Transposition of the tobacco retrotransposon Tto1 is regulated mainly by transcription from the long terminal repeat (LTR). Functional analysis of the LTR showed that the 13-bp motif is a cis-regulatory element involved in activation by tissue culture, wounding, and treatment with elicitors. The 13-bp motif contains a conserved motif (L box) that has been implicated in the expression of phenylpropanoid synthetic genes in response to defense-related stresses. To gain further insight into the regulatory mechanism of the retrotransposon and defense-related genes, cDNAs encoding four different proteins binding to the 13-bp motif have been isolated and characterized. One protein is identical to the previously reported NtMYB1, the RNA for which is induced by virus infection; the others are also MYB-related factors.
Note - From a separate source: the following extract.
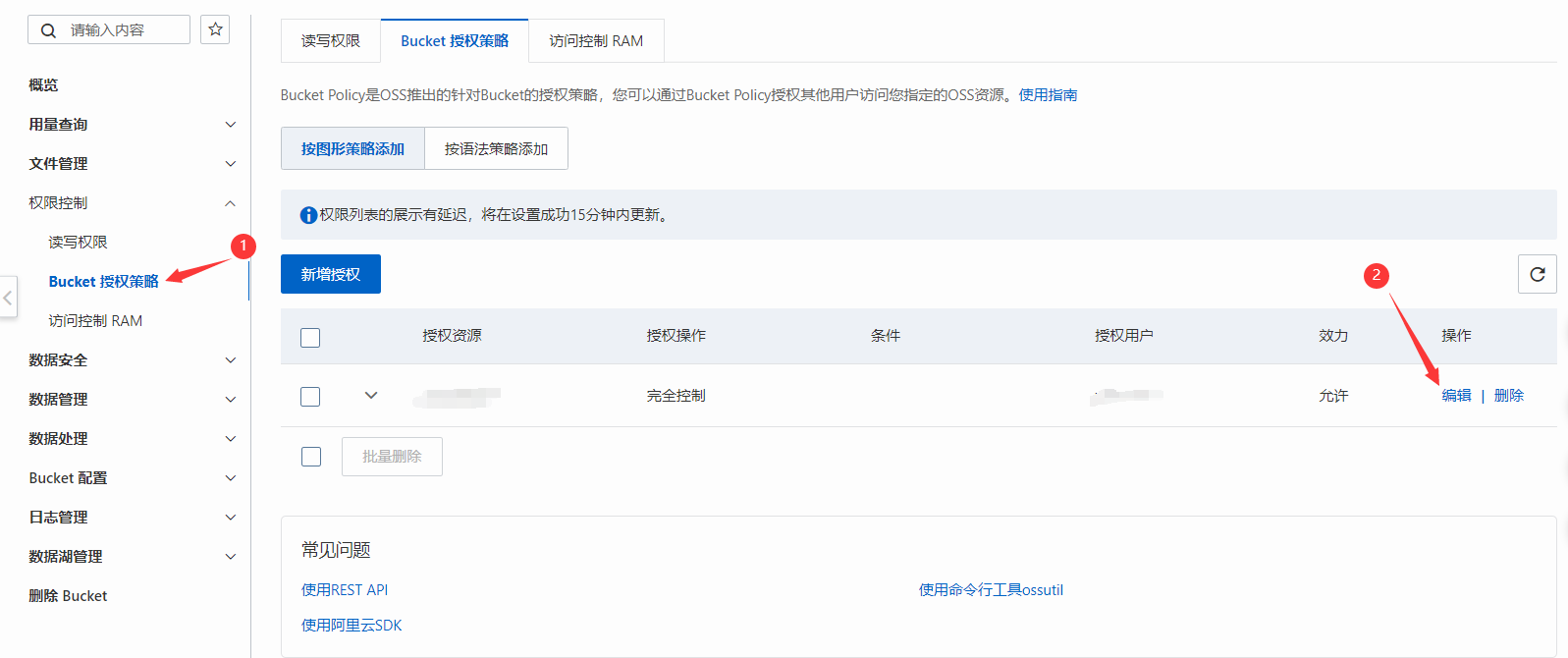Viewport: 1568px width, 658px height.
Task: Expand the 用量查询 sidebar section
Action: (230, 125)
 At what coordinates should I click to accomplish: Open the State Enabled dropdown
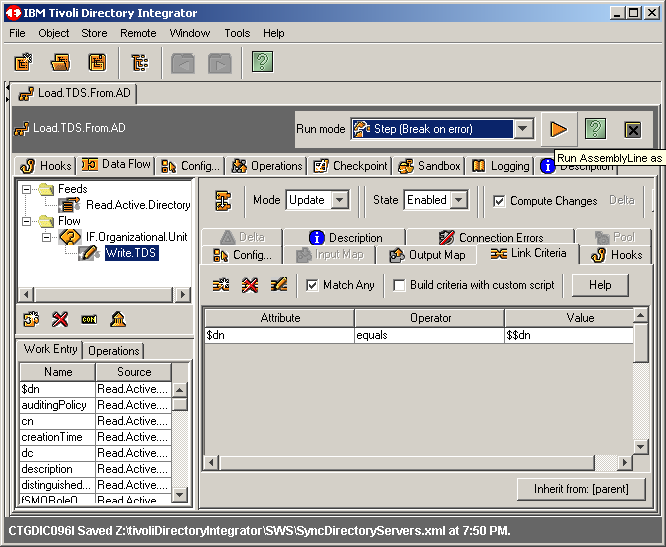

One of these factors, NtMYB2, was analyzed in detail. NtMYB2 mRNA was induced by wounding and by treatment with elicitors. NtMYB2 activated expression from the promoter with the 13-bp motif and from the promoter of the phenylalanine ammonia lyase gene (Pv-PAL2) in tobacco protoplasts. Overexpression of NtMYB2 cDNA in transgenic tobacco plants induced expression of Tto1 and a PAL gene. Together, these results indicate that NtMYB2 is involved in the stress response of the retrotransposon and defense-related genes.
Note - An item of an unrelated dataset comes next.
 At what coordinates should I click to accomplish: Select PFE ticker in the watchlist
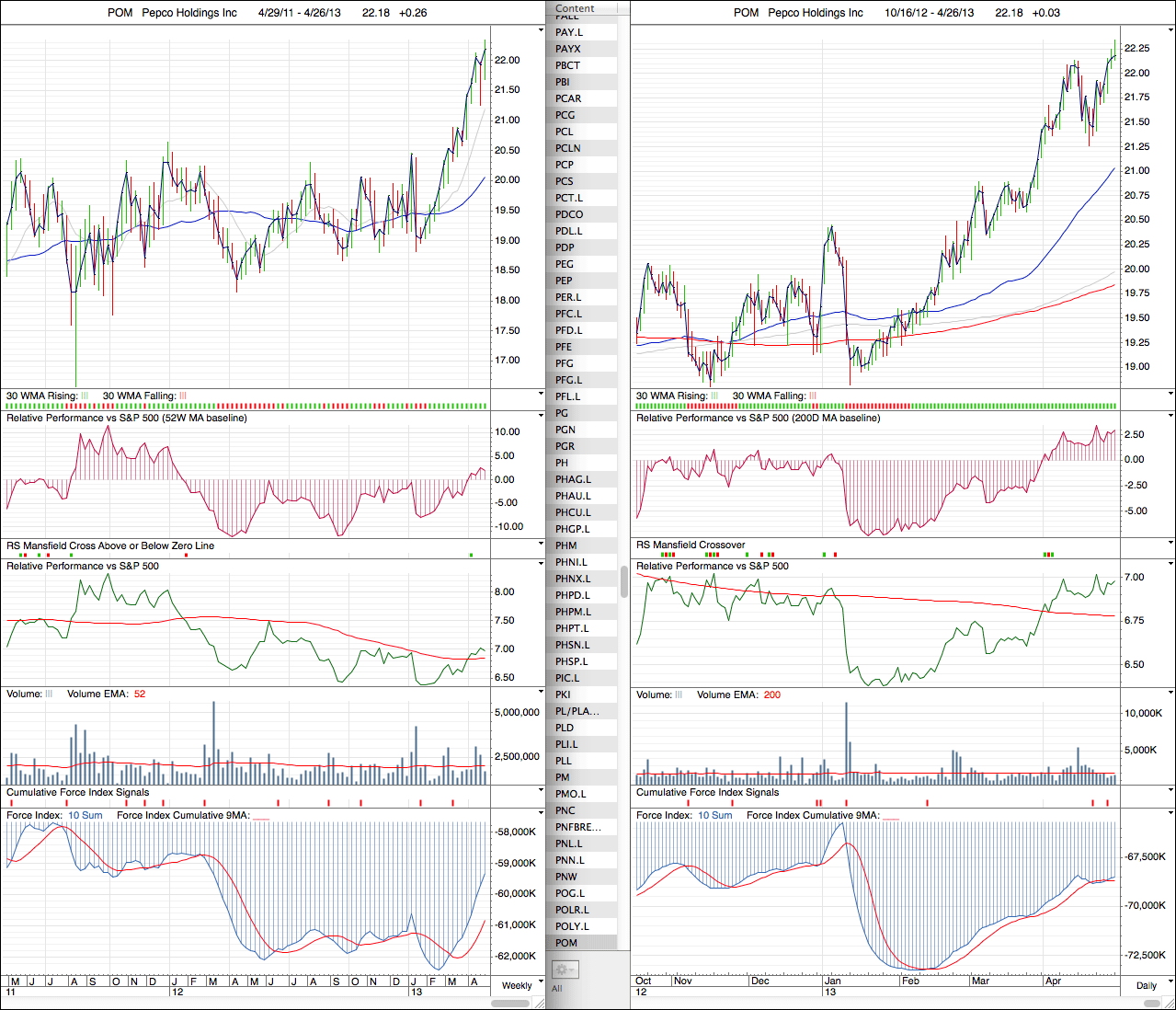pyautogui.click(x=564, y=347)
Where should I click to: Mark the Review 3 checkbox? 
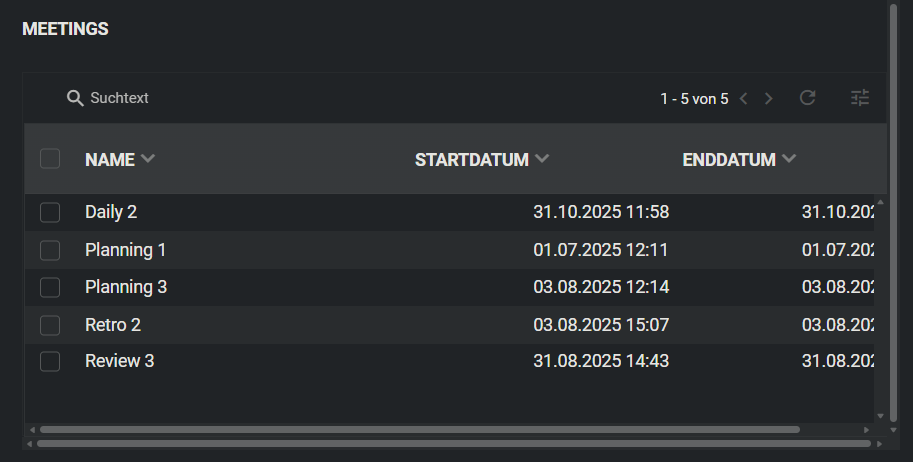point(50,361)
Retrotransposon families in rice.

Three families of retrotransposons of rice (Tos1, Tos2, and Tos3) were isolated by using a method based on the sequence conservation of the primer binding site for reverse transcription. This method should be generally applicable for cloning retrotransposon of other plants. One retrotransposon, Tos3-1, was studied in detail. Tos3-1 is 5.2 kb long, has structures common to retrotransposons, such as long terminal repeats (LTR), a primer binding site complementary to the initiator tRNA, a polypurine tract, and generates target sequence duplications flanking the inserted element. Southern blotting analysis showed that sequences homologous to Tos1, 2 and 3 are found in wild rice species as well as in cultivated rice species, but not in maize and tobacco. The copy number and genomic location of the families vary in different strains of one species of wild rice, suggesting that these elements may still be active. Retrotransposons were also screened for by amplification of the reverse transcriptase coding region using the polymerase chain reaction (PCR). At least two types of copia-like elements (Tos4 and Tos5) were found. The total copy number of retrotransposons in the rice genome was estimated to be about 1000. These results suggest that, as in Drosophila, retrotransposons are the major transposon class in rice.
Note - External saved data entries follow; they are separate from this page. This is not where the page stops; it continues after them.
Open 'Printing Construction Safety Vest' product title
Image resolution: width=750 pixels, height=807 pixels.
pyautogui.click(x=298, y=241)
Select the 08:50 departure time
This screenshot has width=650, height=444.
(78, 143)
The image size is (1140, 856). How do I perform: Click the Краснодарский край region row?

Silencing of retrotransposons in arabidopsis and reactivation by the ddm1 mutation.

Gene silencing associated with repeated DNA sequences has been reported for many eukaryotes, including plants. However, its biological significance remains to be determined. One important function that has been proposed is the suppression of transposons. Here, we address transposon suppression by examining the behavior of the tobacco retrotransposon Tto1 and endogenous retrotransposons in Arabidopsis. After an initial increase in copy number because of active transposition in the Arabidopsis genome, Tto1 became silent. The amount of transcript was reduced, and the inactivated Tto1 became methylated. This silencing correlated with an increase in copy number. These phenomena mimic repeat-induced gene silencing. The homozygous ddm1 (for decrease in DNA methylation) mutation of Arabidopsis results in genomic DNA hypomethylation and the release of silencing in repeated genes. To investigate the role of DNA methylation and the gene-silencing machinery in the suppression of Tto1, we introduced the ddm1 mutation into an Arabidopsis line carrying inactivated Tto1 copies. In the homozygous ddm1 background, Tto1 became hypomethylated and transcriptionally and transpositionally active. In addition, one of the newly isolated endogenous Arabidopsis retrotransposon families, named Tar17, also became hypomethylated and transcriptionally active in the ddm1 mutant background. Our results suggest that the inactivation of retrotransposons and the silencing of repeated genes have mechanisms in common.